ECHO D'UNE ESCALADE SOLITAIRE (1/2) - FIN 1987

"Je ne suis pas Monsieur Profit Christophe*, ce maître ès-escalades qui négocie trois hauts sommets alpins en moins de 48 heures. D'ailleurs, de tous les sports, l'escalade a toujours été, et restera pour moi, le plus inaccessible, dans toutes les voies du terme.




L'escalade ! 
C'est pourtant cette discipline que j'ai choisie, comme titre et thème de cet éditorial, depuis le premier instant où j'ai décidé de réaliser l'Esprit sain, Massif qui culmine à 999 points au-dessus de 0. C'était le 22 octobre 1985, au sortir d'une banale conciliation qui me donnait raison, quant à la forme employée, pour m'écarter d'une société, dans laquelle j'avais fait une mauvaise rencontre... Toutefois, à mes yeux, la forme n'était que secondaire; le fond me paraissait plus important. Mais là, il fallait prendre un guide - pardon, un avocat - afin de pénétrer dans les méandres de la procédure. 

Préférant le grand air, je me crus capable d'avaler seul toutes les difficultés de L'Esprit Sain, atteintes près de deux ans après...

(Mauvais  choix dans le contexte... temps chez MDP. Vais inscrire la fin de ce 1/2, par les mots bagages, polémiques et armement :

bagages : ils étaient des plus légers : je ne voulais que du sérieux (des preuves) et de l'humour (des chansons).
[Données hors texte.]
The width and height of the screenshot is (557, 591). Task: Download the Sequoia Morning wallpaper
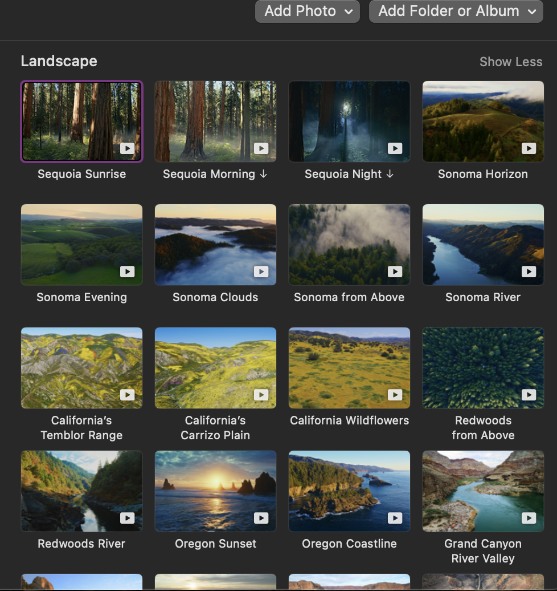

polémiques : Pas de polémiques ! J'en possède des tonnes en réserve, que je conserve en ces temps de paix (87), comme les États thésaurisent les armements, pour de simples motifs de dissuasion. Et puisque, j'évoque les armements, je voudrais préciser que mon stock de violences est nul, à zéro, et que je n'en recherche pas. On n'arrête pas le progrès : je suis un révolutionnaire pacifique.